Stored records
**********
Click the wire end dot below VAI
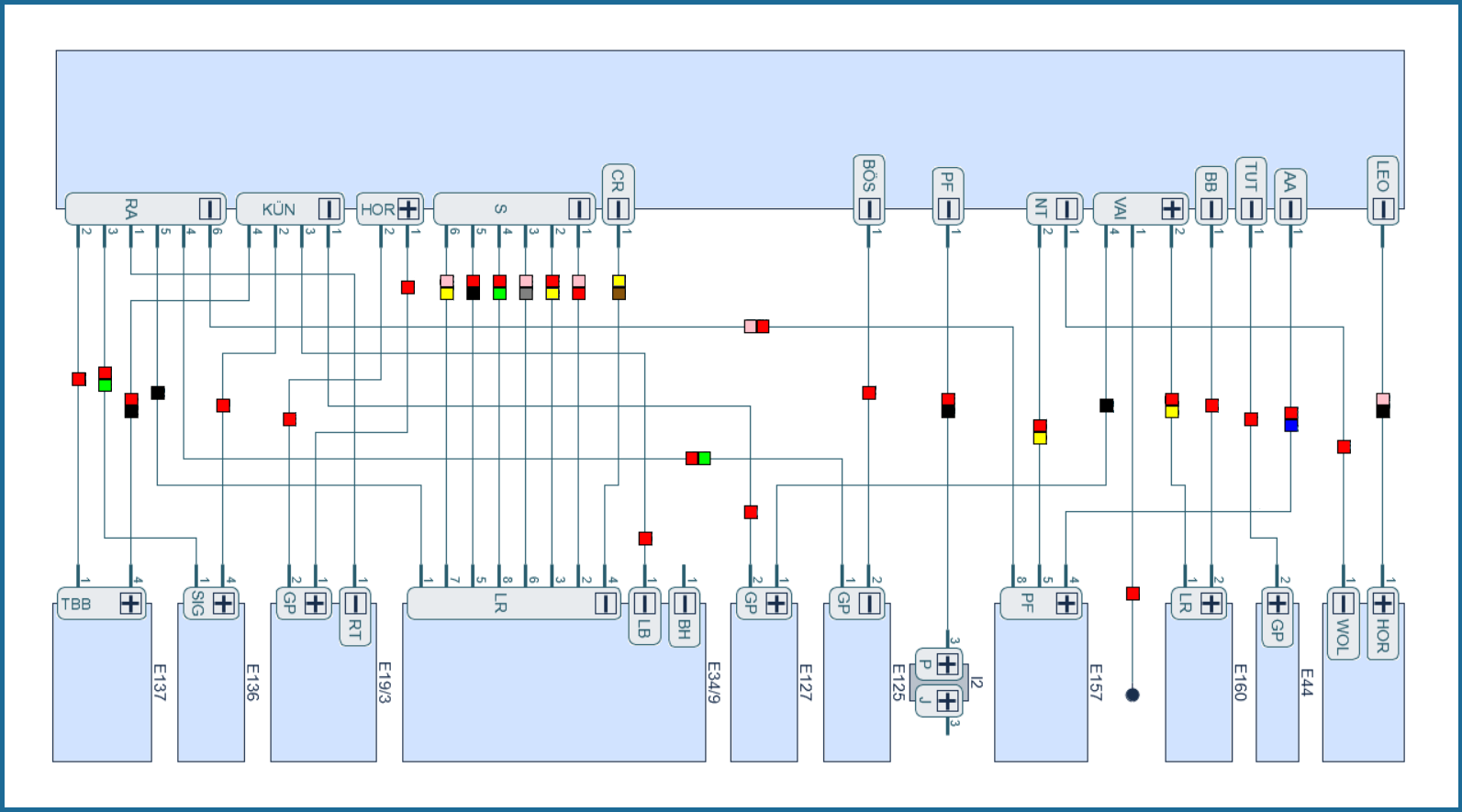 coord(1133,695)
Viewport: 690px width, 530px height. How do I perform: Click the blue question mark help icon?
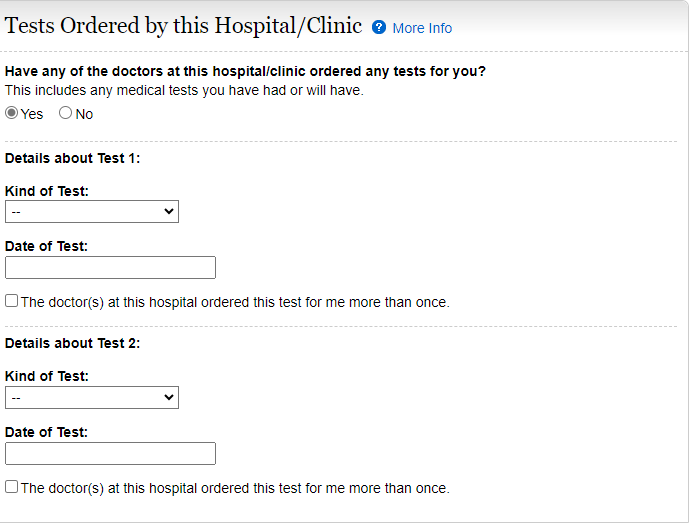[x=379, y=27]
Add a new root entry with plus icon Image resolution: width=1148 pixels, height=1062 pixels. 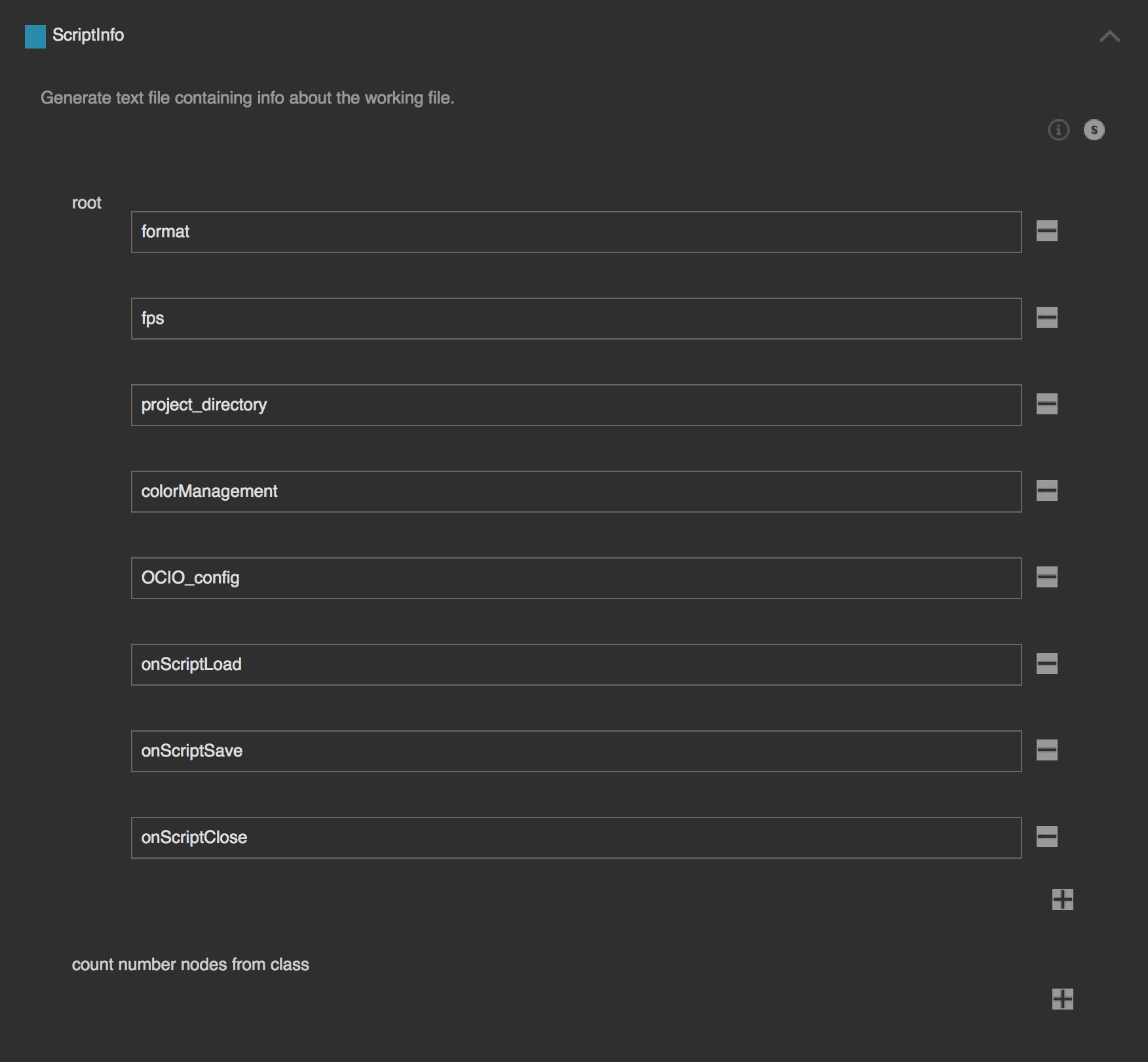[1062, 899]
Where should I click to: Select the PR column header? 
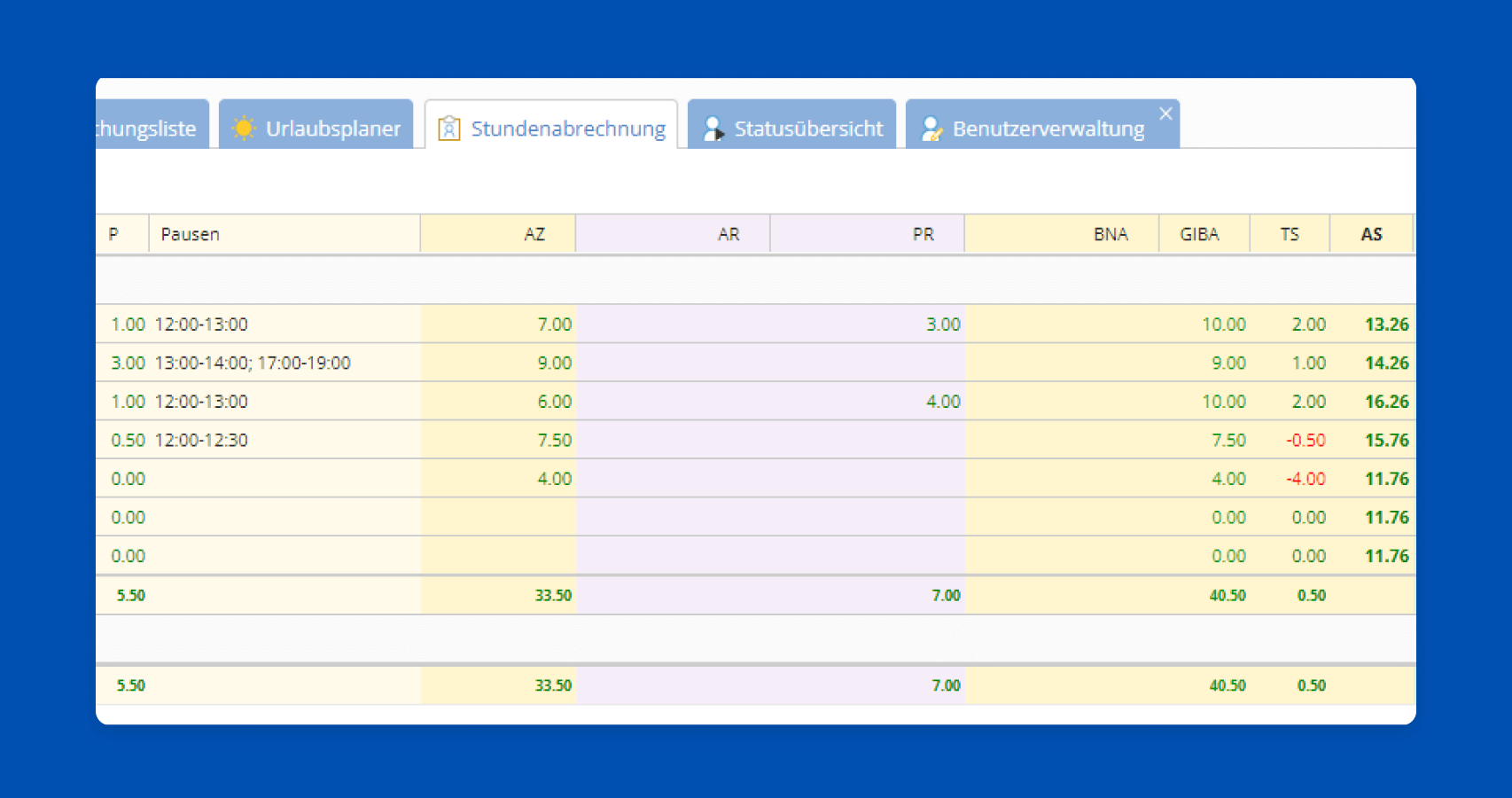tap(923, 234)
**********
# Work to be completed
The range to transcribe runs from the line holding "Where should I" through the final line of the data above; copy it exactly and exclude the pictures.

# Solution to the problem
Where should I click to: Select the PR column header? 
tap(923, 234)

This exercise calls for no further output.